The Open Adoption Roundtable is a series of occasional writing prompts about open adoption. It's designed to showcase of the diversity of thought and experience in the open adoption community. You don't need to be listed at Open Adoption Bloggers to participate or even be in a traditional open adoption. If you're thinking about openness in adoption, you have a place at the table. The prompts are meant to be starting points--please feel free to adapt or expand on them.
One year ago many of us answered the question, "How will you be proactive in the area of open adoption in 2010?"
If you participated in the January 2010 discussion, revisit your post and give us the one-year-later update.
And whether or not you participated last year, tell us about your open adoption hopes or commitments in 2011.
I ended up doing the exact opposite of my 2 adoption-resolutions that I made last year! You can read them here.

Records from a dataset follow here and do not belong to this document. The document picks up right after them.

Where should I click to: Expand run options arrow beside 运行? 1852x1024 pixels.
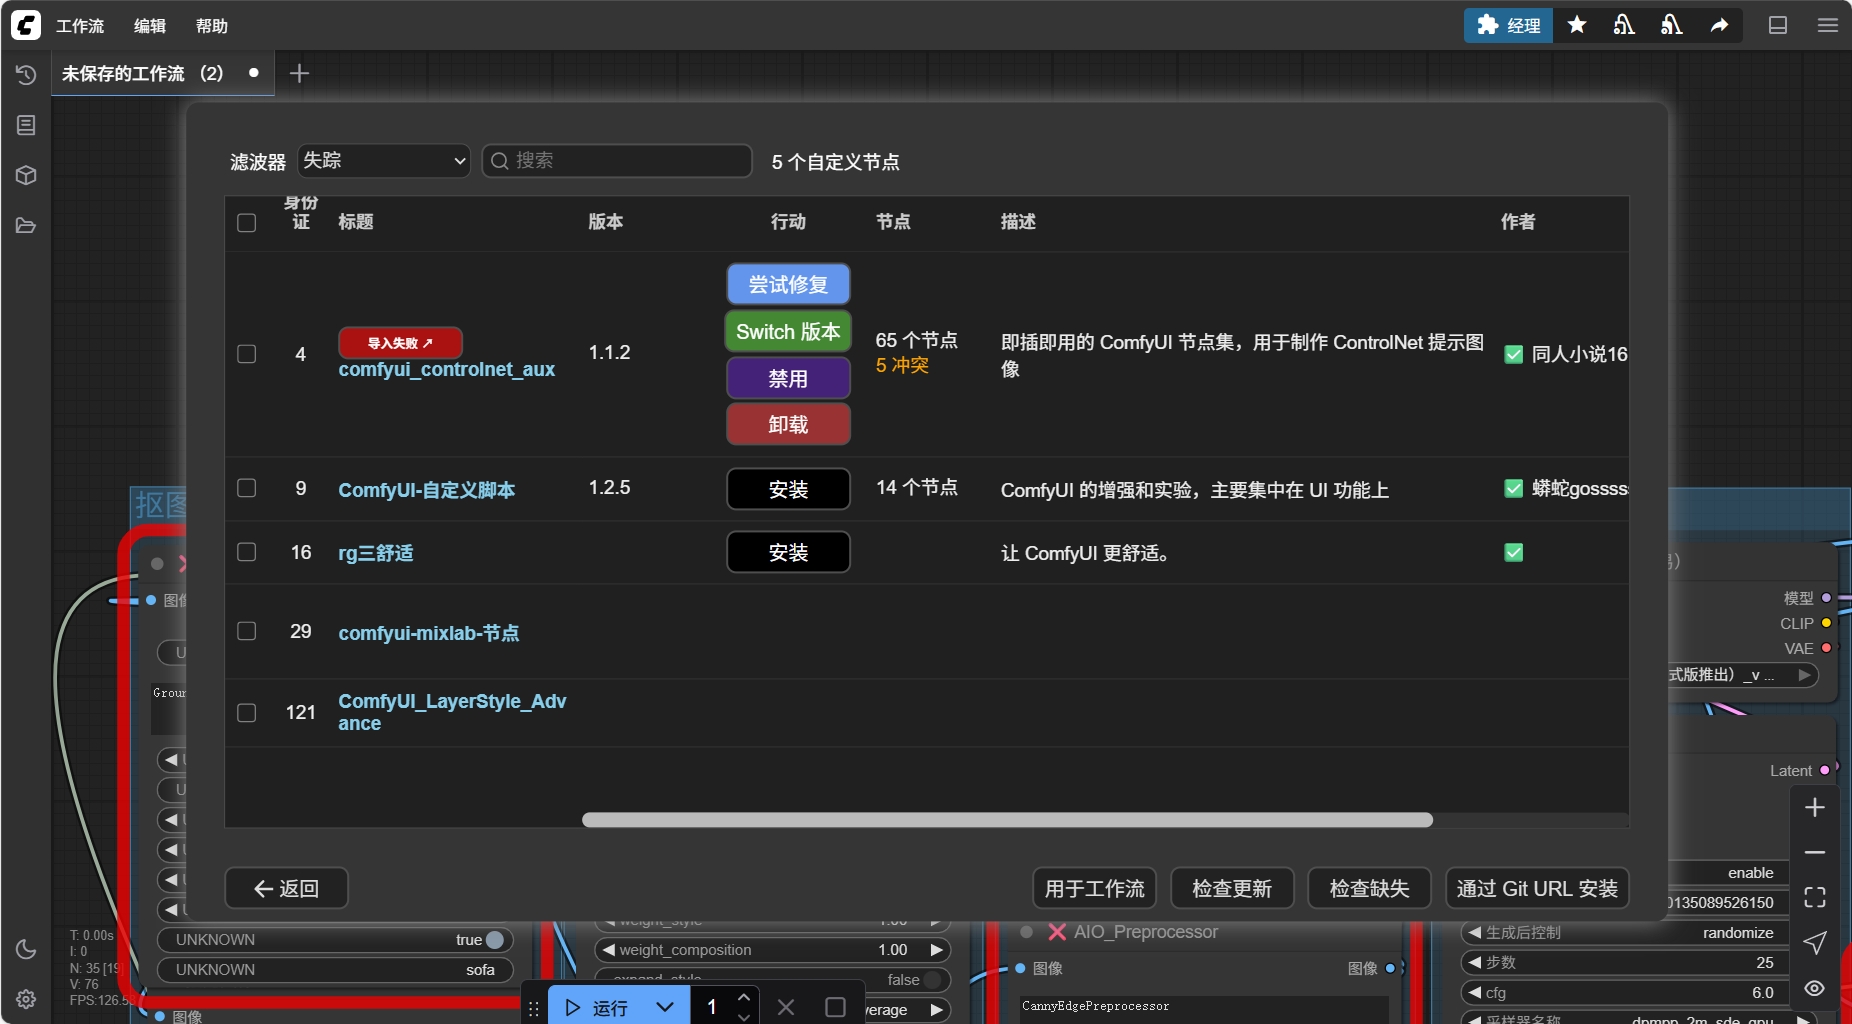665,1007
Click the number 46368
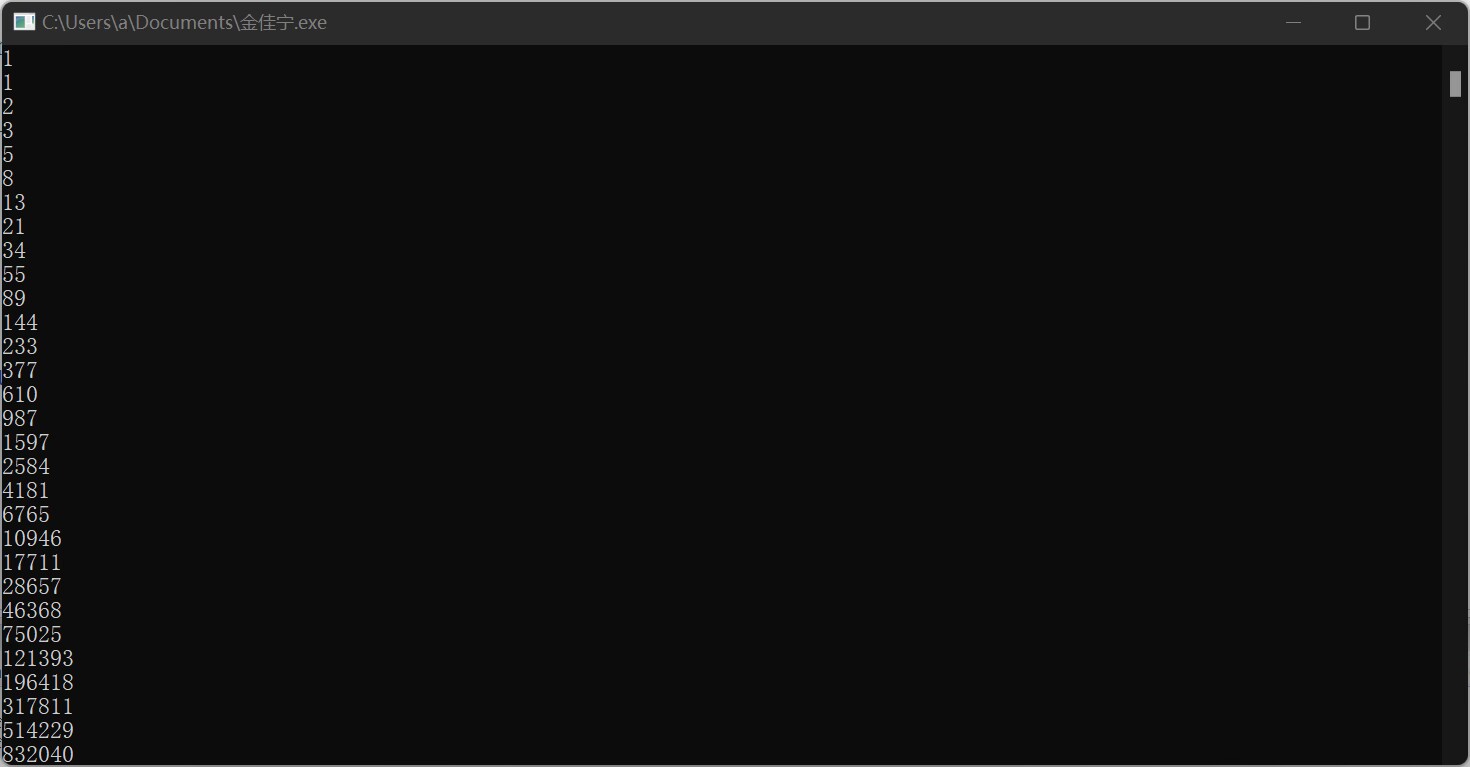Viewport: 1470px width, 767px height. 32,610
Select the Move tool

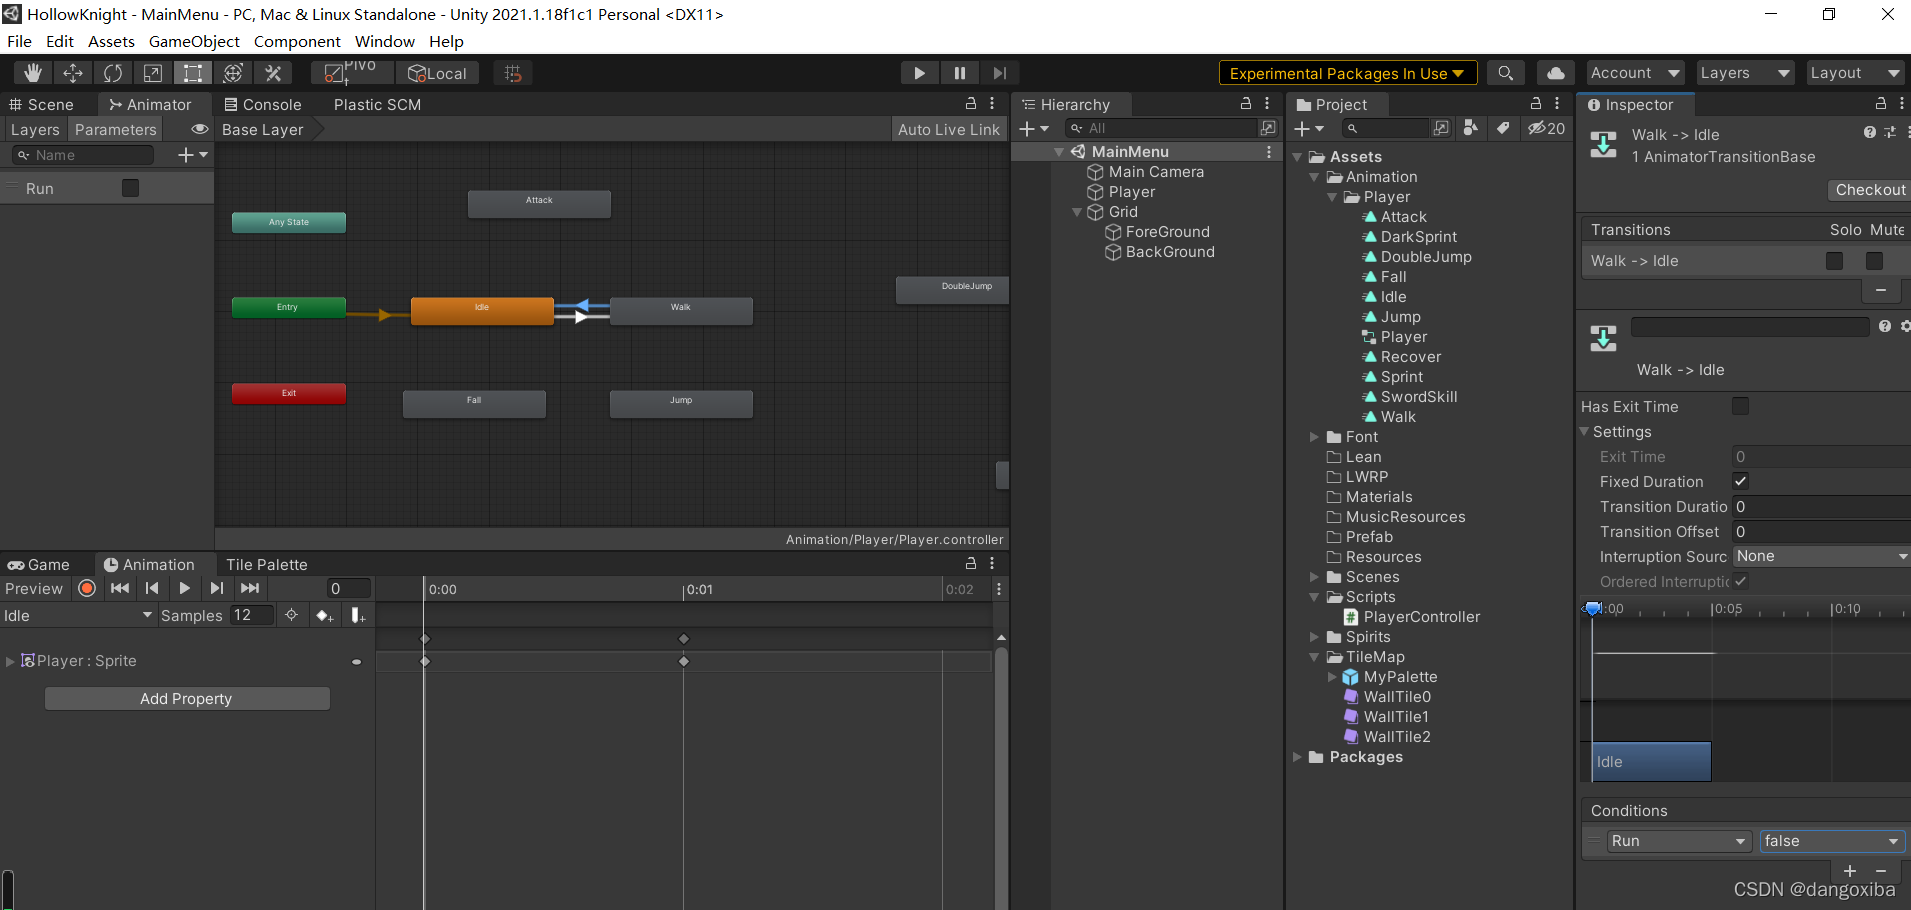point(72,72)
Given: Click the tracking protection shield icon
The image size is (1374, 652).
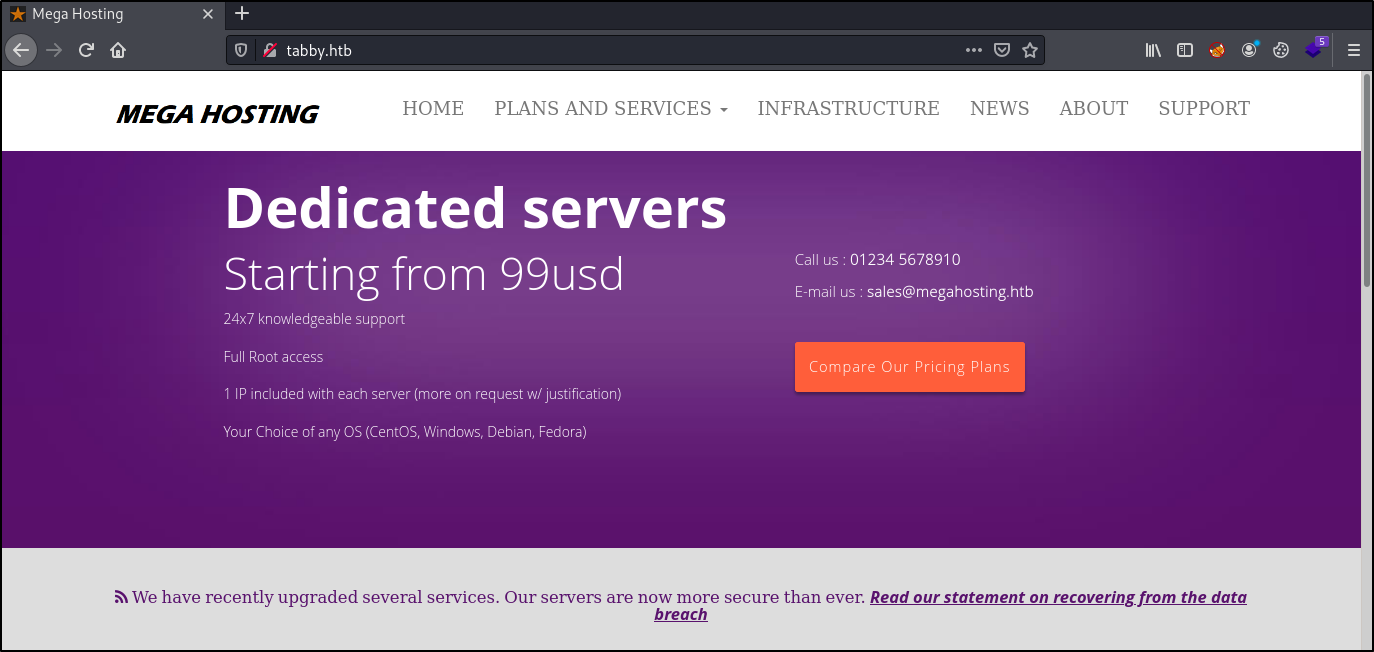Looking at the screenshot, I should (240, 49).
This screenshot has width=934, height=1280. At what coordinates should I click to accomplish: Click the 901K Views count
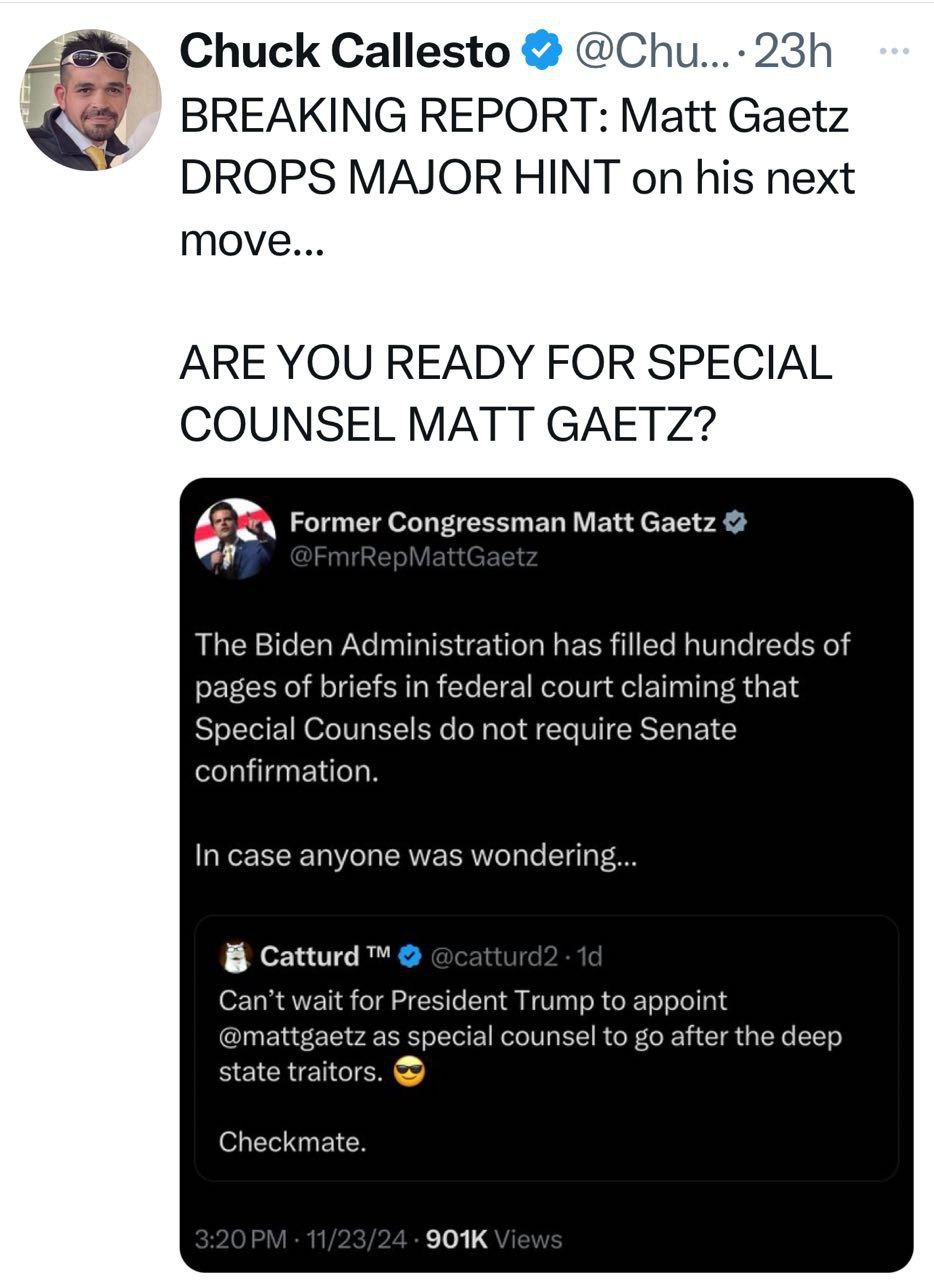pos(494,1240)
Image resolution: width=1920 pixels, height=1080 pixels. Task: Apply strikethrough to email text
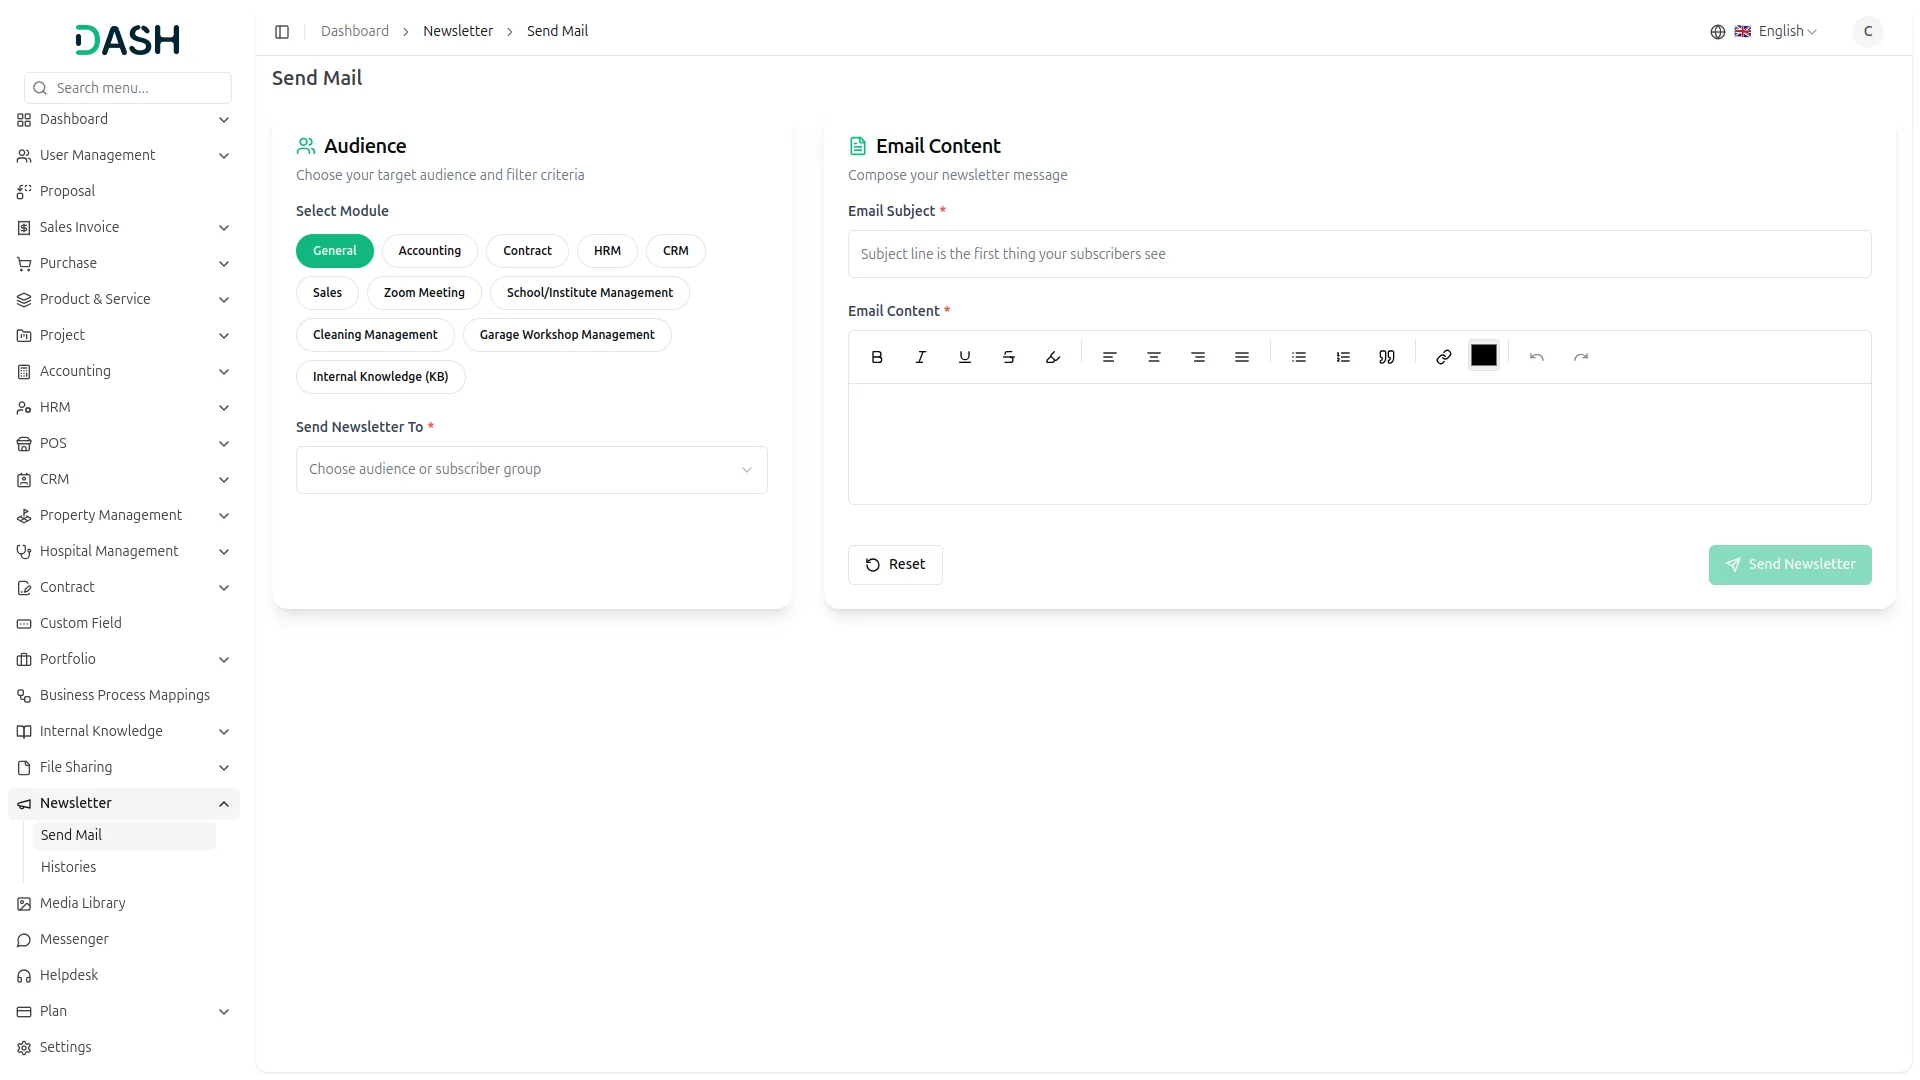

Liam’s adoption – I had planned on backing off and waiting for “K” to reach out to us. I would still send regular updates, but with a “the door is open when you are ready” approach. That all changed in the fall when Liam asked us to contact her and tell her that HE wanted contact. He even dictated his own one line letter to her so that she would know that it was coming from him. It was a hard letter to write, but I got through it and mailed it out. I even sent it registered mail so that she would have to sign for it and we could track it. She picked it up from the post office the day after it was delivered. And then the waiting started.
That was the beginning of November and we have not heard anything at all from her. Part of the letter said “If you don’t feel that you can committee to a relationship right now, we would like to ask you to at least send Liam a letter letting him know this. We can help him through whatever the outcome might be, but only if we know what that is. The unknown is so much harder, especially for an 8 year old.” I really hoped that this would at least encourage her to tell us to go pound sand and leave her alone if that is what she wants.
Liam asks every now and then if we have heard from her. I am very honest with him, even though it is so, so hard! Eventually we will have to have the discussion that we are probably never going to hear from her, but that we will continue to send her updates and that we have all of her contact information and that when he is older he can reach out to her again.
My adoption – my plan had been to tell Iris that I wanted more contact and to make some attempt at finding my father’s children so that I could know my ½ siblings. Somehow the year went by and I did practically nothing. I’m still torn on forcing contact with Iris, as it may well backfire and she just cuts off all contact. But at the same time, how is that any different then what I have right now? I still check the obits every day to see if she’s died, and after having not heard from her for more than a year I had a friend call the house pretending to be a telemarketer just to see if she still lived there and was still alive. (she does and she is)
I did spend some time on Ancestor’s.com trying to see if I could find any information on my father with the limited tid-bits that Iris has dropped over the years (his first name, the name of one of his daughter’s, the approx date he died). There were a couple of possible matches, but even then I didn’t really know what to do with that info. I have a suspicion that Iris and my father worked together, and that he may have been the boss, but the first names don’t match – not that what Iris told me couldn’t be wrong, in an attempt to further hide the truth. It’s a family owned company, currently being run by a son. Part of me wants to just call up and ask! But the fear of rejection and the potential risk of ruining someone’s life with news that their father had an affair for 40 years, keeps me from picking up the phone.
So my 2010 resolutions didn’t quite work out how I had planned. I’m not making any specific adoption-related resolutions for this year, but will continue to take things as they come and hope for the best!